Programmatic script injection

Now there's the chrome.scripting.registerContentScripts() API, which lets you programmatically register content scripts.

chrome.scripting.registerContentScripts([{
    id: "a-script",
    matches: ['https://your-dynamic-domain.example./*'],
    js: ['content.js']
}]);

Acquiring new permissions

By using chrome.permissions.request you can add new domains on which you can inject content scripts. An example would be:

// In a content script, options page or popup
document.querySelector('button').addEventListener('click', () => {
    chrome.permissions.request({
        origins: ['https://your-dynamic-domain.example./*']
    }, granted => {
        if (granted) {
            /* Use contentScripts.register */
        }
    });
});

For this to work, you'll have to allow new origins to be added on demand by adding this in your manifest.json

{
    "optional_permissions": [
        "http://*/*",
        "https://*/*"
    ]
}

There are also tools to further simplify this for you and for the end user, such as webext-domain-permission-toggle and webext-dynamic-content-scripts, which are used by many GitHub-related extensions to add support for self-hosted GitHub installations.

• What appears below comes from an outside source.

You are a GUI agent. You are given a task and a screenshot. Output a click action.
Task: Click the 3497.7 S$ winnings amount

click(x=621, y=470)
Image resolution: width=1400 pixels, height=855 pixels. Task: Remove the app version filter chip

They will also register your scripts in the next browser launches and allow the user the remove the new permissions and scripts as well.

Google is working on programmatic script registration for extension manifest v3. The new API will be called chrome.scripting.registerContentScript and pretty much matches what Firefox already has, minus the intuitive naming of the API. You can follow the implementation status in this Chrome bug.